__PARTS OF THE EXERCISE__.
a) Answer these questions using the passage on IRE and cryoablation near the gallbladder:
(i) Which of the two procedures did the study judge safer?
(ii) What is the peripheral temperature of the ice ball?
(iii) What level of necrosis has IRE ablation been reported to achieve at 24 h in a swine liver model?
b) Continue the passage on IRE and cryoablation near the gallbladder from its final sentence.

__TEXT PASSAGE__.
Collectively, the above findings indicate that IRE is unlikely to destroy the gallbladder wall and offers the advantage of faster repair of the damaged tissue. Thus, in this study, IRE was found to be superior to cryoablation in terms of protecting the gallbladder, and was a safer procedure than cryoablation.
Complete necrosis of tumor cells with no residual tumor is the main goal of ablation. During cryoablation, ice ball formation can be precisely monitored using ultrasonography or computed tomography. It is impossible to induce tumor cell necrosis in the periphery of the ice ball because the peripheral temperature of the ice ball is 0°C17, and the temperature that is lethal to cells is at least –20°C.18,19 To ensure efficacious cryoablation, the edge of the ice ball is usually kept 1 cm beyond the edge of tumor, and the double freeze-thaw cycle protocol is used. In our study, the efficacy of cryoablation of the liver area near the gallbladder reached the expected levels, as determined based on the appearance (gray-red lesion spread to the gallbladder) as well as histopathological examination (no live cells between the cryoprobe and gallbladder) of the cryozones. IRE ablation has been reported to achieve nearly 100% necrosis in the ablation zone at 24 h in a swine liver model.8,20 The effectiveness of IRE ablation over a longer time is one of the focuses of this study. Seven days after IRE ablation, not only were the target cells destroyed completely, but the area of bile duct hyperplasia was far greater than the area of pink, disintegrating tissue. All in all, although there was a great difference between the abilities of the two therapies to destroy the liver cells, the long-term effects of both treatments were good.

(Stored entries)
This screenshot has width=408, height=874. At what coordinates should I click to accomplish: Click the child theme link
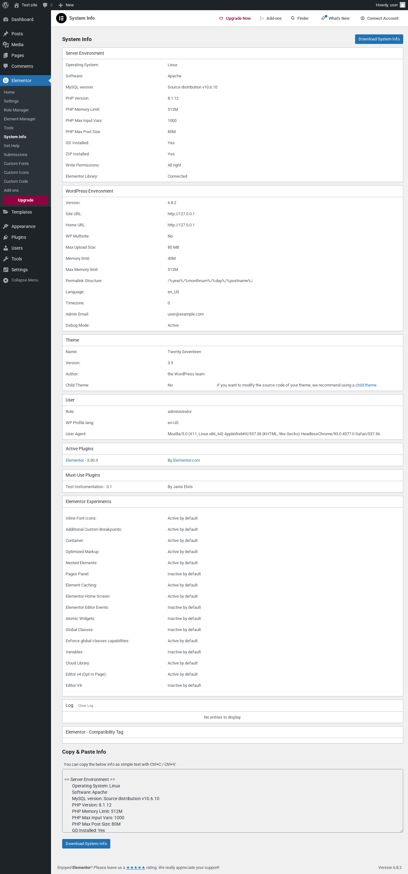tap(366, 385)
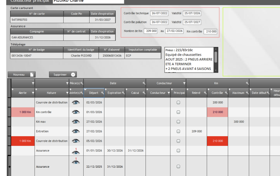Open filter for Conducteur sub-column header

169,93
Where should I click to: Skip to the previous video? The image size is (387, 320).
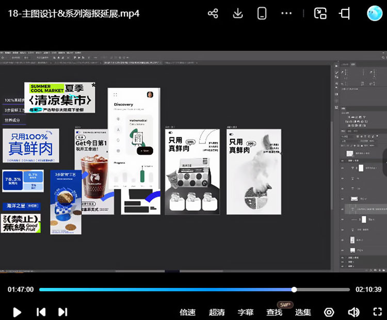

__RESULTS FOR THE EXERCISE__.
a)
(i) IRE
(ii) 0°C
(iii) Nearly 100% necrosis in the ablation zone

b)
The major limitation of this article is the lack of short- and long-term studies. Analysis of the pathological appearance of the gallbladder at different time points after ablation would help provide a stronger basis for the clinical application of the two ablation methods. Future experiments should use cholangiography to observe changes in the gallbladder and determine the integrity of the main bile duct.
In conclusion, we compared the safety and efficacy of cryoablation and IRE in rabbit livers, at a location close to the gallbladder. IRE provided complete ablation of the target tissue and completely retained the entire gallbladder structure. In the case of liver tumors situated close to the gallbladder, cryoablation must be performed carefully to avoid direct trauma to the gallbladder. The comparison in this article has a certain meaning in terms of the selection of instruments for liver tumor ablation. However, the clinical value of our findings and long-term curative effect of IRE remain to be confirmed.
This study was funded by the Medical and Health Fund of Guangdong Province (2013kw051), China. The funders had no role in study design, data collection and analysis, decision to publish, or preparation of the manuscript.